Released hot on the heels of the song of the same name, and following the very successful Wichita Lineman album and single, Galveston soared up the charts, spending eleven weeks at #1 on Billboard’s Country Albums chart and reaching #2 on Billboard’s Hot 200 (all genres) chart, the album reached platinum, sales status, the last Glen Campbell album to do so on original release, although he would continue to be a highly successful singles artist, with his biggest singles hits yet to come.

Caveat: my vinyl copy of this album was issued on the English Ember label and has fourteen tracks. In describing this album, I know I have the correct tracks as released on the US Capitol label, I’m just not sure that I have them in the correct sequence.

The album opens with “Galveston”, a Jimmy Webb composition that soared to the top of the Country and Easy Listening charts and reached #4 on the pop charts. Released during the Vietnam War years, apparently Webb conceived of the song as an anti-war song but Campbell’s reading of the song need not be interpreted in that way. I was living in London when this song was released and was surprised that it failed to do better than #14 in the UK (“Wichita Lineman” reached #7 in the UK). Perhaps the interpretation of the song as an anti-war song detracted from its universal appear. I think it is a great song:

Galveston, oh, Galveston
I still hear your seawaves crashin
While I watch the cannons flashin’
I clean my gun, and dream of Galveston

I still see her standing by the water
Standing there looking out to sea
And is she waiting there for me
On the beach where we used to run
Galveston, oh, Galveston
I am so afraid of dying
Before I dry the tears she’s crying
Before I watch your sea birds flying
In the sun, at Galveston, at Galveston

Buffy Sainte-Marie, a Native Canadian singer-songwriter who achieve prominence in the 1960s, wrote “Take My Hand For A While”, a gentle song of heartbreak that was covered by many artists, although none better than Glen Campbell (George Hamilton IV’s version was also outstanding)

Take my hand for a while
Explain it to me once again
Just for the sake of my broken heart

Look into my eyes and maybe I will understand
How love I counted on was never there
You see, I thought that you might love me

So you caught me it seems off balance with a heart
So full of love and pretty dreams that two should share
And so I know but please before you go

The nest two songs are “If This Is Love”, written by Glen with Bill Ezell which I regard as simply album filler. The following track is “Today”, a Randy Sparks composition that was performed by Randy’s group the New Christry Minstrels, and was in the repertoire of many folk groups of the era . If the song wasn’t so overly familiar, it would have made a good single.

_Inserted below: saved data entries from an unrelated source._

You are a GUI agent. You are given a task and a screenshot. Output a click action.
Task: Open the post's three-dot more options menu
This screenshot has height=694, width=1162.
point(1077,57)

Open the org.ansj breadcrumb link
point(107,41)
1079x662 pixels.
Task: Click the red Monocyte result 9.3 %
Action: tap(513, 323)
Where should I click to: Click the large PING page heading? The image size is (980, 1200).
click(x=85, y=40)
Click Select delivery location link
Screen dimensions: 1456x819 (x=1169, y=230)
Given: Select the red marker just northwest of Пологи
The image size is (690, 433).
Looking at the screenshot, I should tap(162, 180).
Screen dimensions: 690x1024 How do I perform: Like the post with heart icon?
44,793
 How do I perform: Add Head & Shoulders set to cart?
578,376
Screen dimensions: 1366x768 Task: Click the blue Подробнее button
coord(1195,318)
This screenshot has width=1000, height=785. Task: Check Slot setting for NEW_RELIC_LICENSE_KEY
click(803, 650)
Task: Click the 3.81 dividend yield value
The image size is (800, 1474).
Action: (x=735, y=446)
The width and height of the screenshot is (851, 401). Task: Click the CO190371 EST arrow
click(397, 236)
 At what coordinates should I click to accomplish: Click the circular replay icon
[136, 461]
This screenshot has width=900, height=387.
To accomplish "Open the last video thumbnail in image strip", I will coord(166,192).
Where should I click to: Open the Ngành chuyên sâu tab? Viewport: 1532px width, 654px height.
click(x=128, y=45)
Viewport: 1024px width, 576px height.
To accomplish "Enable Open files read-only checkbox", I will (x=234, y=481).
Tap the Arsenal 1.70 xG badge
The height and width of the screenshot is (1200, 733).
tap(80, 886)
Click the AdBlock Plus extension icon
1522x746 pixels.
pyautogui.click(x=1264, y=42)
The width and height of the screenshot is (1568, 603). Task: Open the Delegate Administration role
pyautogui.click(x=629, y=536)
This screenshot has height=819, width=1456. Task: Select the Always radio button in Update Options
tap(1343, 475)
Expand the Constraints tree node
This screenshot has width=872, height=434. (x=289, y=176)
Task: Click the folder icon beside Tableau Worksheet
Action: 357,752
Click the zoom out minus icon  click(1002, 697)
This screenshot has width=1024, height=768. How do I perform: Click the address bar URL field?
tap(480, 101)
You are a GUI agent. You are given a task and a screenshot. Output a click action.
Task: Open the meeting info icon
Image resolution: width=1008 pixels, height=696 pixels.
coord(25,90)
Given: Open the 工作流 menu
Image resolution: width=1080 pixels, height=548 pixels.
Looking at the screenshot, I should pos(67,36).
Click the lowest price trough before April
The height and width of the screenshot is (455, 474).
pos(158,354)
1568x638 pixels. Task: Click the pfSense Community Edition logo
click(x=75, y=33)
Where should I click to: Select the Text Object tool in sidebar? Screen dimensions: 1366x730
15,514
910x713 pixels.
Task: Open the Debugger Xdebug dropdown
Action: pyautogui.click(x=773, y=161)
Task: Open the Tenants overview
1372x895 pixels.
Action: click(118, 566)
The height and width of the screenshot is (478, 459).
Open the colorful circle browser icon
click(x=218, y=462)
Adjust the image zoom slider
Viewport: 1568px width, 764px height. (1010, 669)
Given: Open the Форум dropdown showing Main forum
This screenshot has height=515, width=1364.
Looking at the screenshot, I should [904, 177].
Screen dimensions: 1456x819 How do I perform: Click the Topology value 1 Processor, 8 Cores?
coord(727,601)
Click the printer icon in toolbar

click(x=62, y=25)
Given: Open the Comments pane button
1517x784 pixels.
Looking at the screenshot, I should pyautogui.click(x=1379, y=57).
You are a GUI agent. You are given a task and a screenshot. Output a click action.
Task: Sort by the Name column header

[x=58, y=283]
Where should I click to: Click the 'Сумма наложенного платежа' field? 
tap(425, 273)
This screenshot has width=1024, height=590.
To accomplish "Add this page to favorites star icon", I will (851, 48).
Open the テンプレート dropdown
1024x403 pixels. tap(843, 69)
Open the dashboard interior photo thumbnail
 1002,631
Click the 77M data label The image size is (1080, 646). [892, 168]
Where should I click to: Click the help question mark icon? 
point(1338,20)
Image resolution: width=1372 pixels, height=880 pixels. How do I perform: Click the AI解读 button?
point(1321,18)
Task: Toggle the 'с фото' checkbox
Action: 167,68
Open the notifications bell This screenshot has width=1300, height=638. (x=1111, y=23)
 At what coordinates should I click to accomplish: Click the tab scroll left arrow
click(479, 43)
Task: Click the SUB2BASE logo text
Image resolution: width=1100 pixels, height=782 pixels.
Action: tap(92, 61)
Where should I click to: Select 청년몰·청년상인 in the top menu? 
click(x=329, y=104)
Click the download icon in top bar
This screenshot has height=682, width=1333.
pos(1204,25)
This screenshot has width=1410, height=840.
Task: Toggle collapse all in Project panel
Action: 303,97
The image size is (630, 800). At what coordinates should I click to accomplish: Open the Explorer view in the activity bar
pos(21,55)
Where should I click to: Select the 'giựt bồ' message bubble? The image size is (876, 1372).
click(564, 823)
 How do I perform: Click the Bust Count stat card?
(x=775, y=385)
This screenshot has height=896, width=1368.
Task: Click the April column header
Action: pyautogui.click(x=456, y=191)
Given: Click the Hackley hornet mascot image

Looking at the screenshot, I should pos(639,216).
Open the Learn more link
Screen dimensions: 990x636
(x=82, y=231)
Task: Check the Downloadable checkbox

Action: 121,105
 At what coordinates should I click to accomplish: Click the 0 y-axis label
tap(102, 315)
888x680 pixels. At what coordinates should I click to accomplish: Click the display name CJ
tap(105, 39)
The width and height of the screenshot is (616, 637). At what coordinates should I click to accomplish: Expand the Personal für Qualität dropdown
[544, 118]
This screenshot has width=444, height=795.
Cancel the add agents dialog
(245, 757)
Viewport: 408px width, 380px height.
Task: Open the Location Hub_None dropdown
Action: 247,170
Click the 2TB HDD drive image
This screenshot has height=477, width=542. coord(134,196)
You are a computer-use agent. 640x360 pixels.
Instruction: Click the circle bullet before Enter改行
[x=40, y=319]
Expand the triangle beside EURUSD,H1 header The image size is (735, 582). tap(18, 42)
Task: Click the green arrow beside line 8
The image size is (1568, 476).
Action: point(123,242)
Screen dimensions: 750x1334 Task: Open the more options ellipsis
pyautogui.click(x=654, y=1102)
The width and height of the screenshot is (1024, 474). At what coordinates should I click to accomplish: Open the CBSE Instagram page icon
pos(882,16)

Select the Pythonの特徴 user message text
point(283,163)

Today while the blossoms still cling to the vine
I’ll taste your strawberries, I’ll drink your sweet wine

A million tomorrows shall all pass away
Ere I forget all the joy that is mine today

I’ll be a dandy and I’ll be a rover
You’ll know who I am by the song that I sing
I’ll feast at your table, I’ll sleep in your clover
Who cares what the morrow shall bring?

Side One of the album closes with.”Gotta Have Tenderness”, a Mitchell Torok composition that makes a classy album track, but wasn’t what radio was looking for at the time.

The sun comes up in the morning
Over the neighboring hill
Breeze sings the song in the tree top
In tune with Mr. Whippoorwill

Got to have tenderness
Got to have tenderness
We’ve got to have love

Side Two opens with another Jimmy Webb composition, “Where’s The Playground, Susie”, a relatively unsuccessful song that reached #28 Country, #26 Pop and #10 Adult Contemporary . I must confess that I regard this as the weakest song on the album, a rare Jimmy Webb misfire.

The carousel has stopped us here
It twirled a time or two and then it dropped us here
And still you’re not content with something about me
But what merry-go-round can you ride without me
To take your hand ? How would you stand?

Where’s the playground, Susie,
If I decide to let you go and play around?
Where’s the playground, Susie,
If I don’t stay around? If I don’t stay around?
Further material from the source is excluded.